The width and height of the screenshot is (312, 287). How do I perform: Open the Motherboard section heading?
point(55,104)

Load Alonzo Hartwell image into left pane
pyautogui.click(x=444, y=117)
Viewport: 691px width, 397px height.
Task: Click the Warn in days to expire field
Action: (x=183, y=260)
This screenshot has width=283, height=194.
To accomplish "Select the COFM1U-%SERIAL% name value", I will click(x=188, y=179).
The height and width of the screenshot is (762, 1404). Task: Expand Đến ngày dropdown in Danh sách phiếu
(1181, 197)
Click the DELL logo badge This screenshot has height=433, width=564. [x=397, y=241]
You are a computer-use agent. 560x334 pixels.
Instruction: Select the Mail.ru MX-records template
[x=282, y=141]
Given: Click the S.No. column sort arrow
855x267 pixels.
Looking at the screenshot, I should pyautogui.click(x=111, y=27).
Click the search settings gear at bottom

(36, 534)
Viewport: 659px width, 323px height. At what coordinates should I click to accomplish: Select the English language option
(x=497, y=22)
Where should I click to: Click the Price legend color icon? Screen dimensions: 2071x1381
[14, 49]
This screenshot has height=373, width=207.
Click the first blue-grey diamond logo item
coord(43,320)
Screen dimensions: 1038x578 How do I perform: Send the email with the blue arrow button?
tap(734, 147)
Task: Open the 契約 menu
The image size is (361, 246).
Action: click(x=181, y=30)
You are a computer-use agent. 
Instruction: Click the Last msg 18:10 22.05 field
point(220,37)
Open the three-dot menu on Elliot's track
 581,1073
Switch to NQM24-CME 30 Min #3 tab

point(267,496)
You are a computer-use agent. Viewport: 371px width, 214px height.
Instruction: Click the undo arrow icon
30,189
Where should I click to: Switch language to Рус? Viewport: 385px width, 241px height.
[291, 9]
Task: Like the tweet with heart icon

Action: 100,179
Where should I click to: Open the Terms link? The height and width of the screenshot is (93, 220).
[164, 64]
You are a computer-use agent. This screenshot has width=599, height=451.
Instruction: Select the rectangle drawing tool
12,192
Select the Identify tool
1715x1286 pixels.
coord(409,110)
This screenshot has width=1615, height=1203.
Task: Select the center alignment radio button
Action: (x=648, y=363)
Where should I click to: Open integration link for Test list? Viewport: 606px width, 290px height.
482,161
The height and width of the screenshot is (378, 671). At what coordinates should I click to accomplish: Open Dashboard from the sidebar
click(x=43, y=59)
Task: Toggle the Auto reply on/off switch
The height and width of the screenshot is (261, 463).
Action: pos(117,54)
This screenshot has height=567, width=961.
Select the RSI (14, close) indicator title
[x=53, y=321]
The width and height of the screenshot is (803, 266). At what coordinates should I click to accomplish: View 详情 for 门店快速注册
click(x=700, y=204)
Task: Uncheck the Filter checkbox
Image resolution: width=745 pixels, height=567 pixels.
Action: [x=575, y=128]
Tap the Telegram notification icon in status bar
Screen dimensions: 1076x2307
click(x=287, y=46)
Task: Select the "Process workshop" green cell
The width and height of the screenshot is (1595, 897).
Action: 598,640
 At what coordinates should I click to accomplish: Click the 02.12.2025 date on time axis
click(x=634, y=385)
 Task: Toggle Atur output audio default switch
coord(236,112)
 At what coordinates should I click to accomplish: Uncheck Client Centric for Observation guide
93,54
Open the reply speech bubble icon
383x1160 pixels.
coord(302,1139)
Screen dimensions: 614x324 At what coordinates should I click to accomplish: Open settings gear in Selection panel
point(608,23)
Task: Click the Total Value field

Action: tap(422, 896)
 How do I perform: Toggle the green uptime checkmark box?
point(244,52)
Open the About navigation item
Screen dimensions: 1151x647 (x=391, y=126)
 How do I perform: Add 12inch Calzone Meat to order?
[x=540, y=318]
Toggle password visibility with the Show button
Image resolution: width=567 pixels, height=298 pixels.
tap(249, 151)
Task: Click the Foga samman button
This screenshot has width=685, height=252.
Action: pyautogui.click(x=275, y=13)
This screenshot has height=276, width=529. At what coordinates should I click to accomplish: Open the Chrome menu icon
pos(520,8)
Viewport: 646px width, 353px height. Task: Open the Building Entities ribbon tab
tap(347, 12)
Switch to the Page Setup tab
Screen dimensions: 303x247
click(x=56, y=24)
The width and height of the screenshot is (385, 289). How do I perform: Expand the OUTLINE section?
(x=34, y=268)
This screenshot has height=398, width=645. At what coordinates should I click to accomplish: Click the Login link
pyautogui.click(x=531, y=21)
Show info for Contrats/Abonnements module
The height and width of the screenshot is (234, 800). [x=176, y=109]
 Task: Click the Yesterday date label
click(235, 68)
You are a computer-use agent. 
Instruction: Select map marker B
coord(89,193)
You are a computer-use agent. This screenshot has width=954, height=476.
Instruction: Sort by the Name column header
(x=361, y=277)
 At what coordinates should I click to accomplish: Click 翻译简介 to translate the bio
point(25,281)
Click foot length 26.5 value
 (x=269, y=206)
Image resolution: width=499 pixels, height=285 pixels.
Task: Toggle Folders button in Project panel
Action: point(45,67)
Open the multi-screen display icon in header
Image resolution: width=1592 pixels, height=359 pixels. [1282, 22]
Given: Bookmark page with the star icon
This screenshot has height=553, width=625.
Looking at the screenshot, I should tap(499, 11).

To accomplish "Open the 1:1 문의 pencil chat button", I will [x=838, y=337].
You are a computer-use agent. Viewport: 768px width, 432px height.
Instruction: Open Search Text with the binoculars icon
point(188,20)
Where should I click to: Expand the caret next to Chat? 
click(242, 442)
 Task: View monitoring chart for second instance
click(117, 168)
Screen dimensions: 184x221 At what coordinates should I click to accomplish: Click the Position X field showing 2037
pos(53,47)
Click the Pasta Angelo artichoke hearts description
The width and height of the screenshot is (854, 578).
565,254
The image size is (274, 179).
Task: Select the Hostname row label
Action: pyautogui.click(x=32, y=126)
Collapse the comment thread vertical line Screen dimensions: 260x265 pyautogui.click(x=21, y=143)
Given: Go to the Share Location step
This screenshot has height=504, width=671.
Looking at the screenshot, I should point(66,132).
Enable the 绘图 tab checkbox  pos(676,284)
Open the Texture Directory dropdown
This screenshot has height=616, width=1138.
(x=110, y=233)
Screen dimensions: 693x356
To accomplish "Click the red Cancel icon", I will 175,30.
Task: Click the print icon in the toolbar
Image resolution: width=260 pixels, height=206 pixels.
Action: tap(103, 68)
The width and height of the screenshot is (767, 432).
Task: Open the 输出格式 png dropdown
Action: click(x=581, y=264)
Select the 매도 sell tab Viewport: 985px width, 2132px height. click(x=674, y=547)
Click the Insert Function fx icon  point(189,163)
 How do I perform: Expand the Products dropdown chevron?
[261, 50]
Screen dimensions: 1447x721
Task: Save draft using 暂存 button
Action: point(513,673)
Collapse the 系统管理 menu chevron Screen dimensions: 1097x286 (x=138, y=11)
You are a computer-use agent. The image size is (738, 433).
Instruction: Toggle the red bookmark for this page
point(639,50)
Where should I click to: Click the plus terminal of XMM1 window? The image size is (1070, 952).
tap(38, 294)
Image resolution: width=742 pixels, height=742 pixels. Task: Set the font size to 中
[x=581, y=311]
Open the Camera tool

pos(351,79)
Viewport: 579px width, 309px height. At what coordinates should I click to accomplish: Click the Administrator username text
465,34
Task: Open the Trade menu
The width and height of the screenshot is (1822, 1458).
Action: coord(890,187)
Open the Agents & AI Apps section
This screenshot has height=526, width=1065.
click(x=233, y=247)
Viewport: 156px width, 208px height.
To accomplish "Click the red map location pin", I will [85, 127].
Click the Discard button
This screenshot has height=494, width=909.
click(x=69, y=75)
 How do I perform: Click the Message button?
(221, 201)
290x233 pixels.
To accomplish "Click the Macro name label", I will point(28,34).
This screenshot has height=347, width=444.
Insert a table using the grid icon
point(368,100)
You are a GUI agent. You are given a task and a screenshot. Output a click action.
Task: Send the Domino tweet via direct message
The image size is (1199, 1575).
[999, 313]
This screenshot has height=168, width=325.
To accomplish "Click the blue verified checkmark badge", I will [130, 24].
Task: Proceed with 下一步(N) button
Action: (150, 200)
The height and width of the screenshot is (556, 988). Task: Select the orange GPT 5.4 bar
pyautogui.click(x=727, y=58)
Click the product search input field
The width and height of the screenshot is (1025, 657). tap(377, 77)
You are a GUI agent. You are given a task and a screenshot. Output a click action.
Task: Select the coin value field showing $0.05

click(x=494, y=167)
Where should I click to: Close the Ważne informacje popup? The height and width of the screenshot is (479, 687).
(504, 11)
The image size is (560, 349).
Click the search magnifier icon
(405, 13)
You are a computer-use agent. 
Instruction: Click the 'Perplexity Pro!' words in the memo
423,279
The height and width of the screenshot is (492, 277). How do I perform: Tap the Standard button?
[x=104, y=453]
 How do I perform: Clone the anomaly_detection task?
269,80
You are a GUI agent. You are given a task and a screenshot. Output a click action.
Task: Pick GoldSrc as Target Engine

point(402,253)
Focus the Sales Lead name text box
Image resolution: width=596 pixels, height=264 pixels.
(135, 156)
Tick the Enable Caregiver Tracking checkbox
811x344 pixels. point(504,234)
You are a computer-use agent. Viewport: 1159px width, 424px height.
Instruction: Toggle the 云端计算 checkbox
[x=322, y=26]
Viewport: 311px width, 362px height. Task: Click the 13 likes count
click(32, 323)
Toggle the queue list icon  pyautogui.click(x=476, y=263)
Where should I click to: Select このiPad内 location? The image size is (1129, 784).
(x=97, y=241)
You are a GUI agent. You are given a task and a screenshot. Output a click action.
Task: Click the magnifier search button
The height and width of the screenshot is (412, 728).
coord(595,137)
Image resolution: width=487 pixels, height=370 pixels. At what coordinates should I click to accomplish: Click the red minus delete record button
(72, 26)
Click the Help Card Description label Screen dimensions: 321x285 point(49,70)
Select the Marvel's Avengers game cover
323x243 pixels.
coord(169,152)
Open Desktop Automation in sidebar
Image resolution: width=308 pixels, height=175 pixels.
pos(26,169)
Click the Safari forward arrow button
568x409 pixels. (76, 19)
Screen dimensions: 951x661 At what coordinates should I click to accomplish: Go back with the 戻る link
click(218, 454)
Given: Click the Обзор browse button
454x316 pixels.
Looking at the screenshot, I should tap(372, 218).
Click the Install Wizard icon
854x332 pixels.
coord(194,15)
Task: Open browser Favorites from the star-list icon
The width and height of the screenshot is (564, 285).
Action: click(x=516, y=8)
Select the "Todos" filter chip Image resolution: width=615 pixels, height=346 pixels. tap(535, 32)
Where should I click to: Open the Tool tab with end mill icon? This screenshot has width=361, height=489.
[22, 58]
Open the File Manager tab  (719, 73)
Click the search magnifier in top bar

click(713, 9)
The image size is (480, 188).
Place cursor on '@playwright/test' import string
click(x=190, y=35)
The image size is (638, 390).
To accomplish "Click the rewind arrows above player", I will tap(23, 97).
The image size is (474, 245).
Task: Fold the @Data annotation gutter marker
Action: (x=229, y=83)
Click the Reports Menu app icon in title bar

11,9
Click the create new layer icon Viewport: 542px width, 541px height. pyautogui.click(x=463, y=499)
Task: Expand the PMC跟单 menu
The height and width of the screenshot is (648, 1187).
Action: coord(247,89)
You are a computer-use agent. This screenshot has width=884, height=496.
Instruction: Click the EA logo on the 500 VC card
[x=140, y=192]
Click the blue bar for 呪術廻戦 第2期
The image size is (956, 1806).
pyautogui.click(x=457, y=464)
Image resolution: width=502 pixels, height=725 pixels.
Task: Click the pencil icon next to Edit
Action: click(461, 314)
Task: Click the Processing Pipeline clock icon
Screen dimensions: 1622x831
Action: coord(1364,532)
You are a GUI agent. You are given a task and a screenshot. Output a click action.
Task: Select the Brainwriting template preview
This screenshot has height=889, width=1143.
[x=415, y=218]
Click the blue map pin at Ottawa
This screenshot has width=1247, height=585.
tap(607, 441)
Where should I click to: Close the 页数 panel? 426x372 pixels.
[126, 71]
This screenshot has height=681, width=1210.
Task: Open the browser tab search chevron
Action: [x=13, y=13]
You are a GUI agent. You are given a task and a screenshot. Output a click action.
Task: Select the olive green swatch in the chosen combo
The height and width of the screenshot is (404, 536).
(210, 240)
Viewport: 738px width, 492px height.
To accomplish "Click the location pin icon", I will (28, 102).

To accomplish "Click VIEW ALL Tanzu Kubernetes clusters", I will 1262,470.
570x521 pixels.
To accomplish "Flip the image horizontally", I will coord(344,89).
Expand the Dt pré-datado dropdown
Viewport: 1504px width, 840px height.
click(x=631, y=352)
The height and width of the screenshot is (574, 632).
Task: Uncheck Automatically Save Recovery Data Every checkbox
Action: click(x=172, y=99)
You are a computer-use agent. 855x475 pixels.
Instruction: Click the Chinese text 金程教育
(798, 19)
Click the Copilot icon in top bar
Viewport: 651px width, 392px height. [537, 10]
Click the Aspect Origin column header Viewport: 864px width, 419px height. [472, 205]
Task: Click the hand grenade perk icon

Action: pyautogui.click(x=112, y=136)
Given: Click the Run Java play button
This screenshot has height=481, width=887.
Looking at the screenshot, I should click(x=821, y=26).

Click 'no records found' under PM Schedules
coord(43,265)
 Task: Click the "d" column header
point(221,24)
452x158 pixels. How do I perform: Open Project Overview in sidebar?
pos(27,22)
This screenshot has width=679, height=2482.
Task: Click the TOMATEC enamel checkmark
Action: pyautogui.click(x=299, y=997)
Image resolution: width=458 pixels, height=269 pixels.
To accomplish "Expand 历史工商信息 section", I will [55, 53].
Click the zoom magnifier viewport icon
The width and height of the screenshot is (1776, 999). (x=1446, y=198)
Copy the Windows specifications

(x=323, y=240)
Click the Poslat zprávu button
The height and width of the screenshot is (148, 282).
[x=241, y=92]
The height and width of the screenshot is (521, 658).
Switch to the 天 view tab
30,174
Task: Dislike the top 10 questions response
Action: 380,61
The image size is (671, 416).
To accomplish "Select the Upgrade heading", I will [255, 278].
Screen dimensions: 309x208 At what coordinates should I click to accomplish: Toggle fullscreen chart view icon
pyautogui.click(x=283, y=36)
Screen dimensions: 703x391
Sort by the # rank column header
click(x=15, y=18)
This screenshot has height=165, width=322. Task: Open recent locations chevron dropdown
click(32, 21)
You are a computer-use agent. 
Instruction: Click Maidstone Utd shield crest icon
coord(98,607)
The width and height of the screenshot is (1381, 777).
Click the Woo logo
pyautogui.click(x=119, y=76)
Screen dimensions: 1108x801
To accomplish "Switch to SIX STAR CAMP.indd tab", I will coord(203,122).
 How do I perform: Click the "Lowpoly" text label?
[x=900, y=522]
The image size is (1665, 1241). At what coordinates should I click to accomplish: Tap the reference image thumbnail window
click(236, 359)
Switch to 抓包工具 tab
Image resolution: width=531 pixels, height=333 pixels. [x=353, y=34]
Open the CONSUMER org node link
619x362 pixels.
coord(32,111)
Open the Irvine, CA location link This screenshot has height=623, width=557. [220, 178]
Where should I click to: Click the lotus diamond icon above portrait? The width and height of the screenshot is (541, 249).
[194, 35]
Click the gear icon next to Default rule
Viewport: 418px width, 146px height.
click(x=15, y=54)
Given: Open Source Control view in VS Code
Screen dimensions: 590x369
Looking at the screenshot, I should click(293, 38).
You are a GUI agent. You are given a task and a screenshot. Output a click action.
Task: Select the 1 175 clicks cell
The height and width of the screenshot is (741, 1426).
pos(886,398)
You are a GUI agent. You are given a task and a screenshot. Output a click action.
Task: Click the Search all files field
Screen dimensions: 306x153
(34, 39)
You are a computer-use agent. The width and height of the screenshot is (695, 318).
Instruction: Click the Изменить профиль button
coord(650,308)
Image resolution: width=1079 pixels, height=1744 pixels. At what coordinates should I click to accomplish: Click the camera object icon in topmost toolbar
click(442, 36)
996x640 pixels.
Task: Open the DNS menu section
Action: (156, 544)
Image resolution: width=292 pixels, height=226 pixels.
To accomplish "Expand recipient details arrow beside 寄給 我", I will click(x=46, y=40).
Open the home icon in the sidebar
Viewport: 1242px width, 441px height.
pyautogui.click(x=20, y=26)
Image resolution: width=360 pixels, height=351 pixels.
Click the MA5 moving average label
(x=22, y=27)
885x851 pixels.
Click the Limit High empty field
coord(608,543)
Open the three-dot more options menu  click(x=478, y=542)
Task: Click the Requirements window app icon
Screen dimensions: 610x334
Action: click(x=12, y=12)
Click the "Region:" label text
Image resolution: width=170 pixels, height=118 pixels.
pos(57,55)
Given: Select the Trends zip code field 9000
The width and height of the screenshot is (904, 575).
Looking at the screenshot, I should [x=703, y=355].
++++++++++
• [PROBLEM DESCRIPTION]
List every line in the records that contains the string "diamond", matching case exactly.

• [TASK ANSWER]
Click the first blue-grey diamond logo item
Where should I click to: Click the lotus diamond icon above portrait? The width and height of the screenshot is (541, 249).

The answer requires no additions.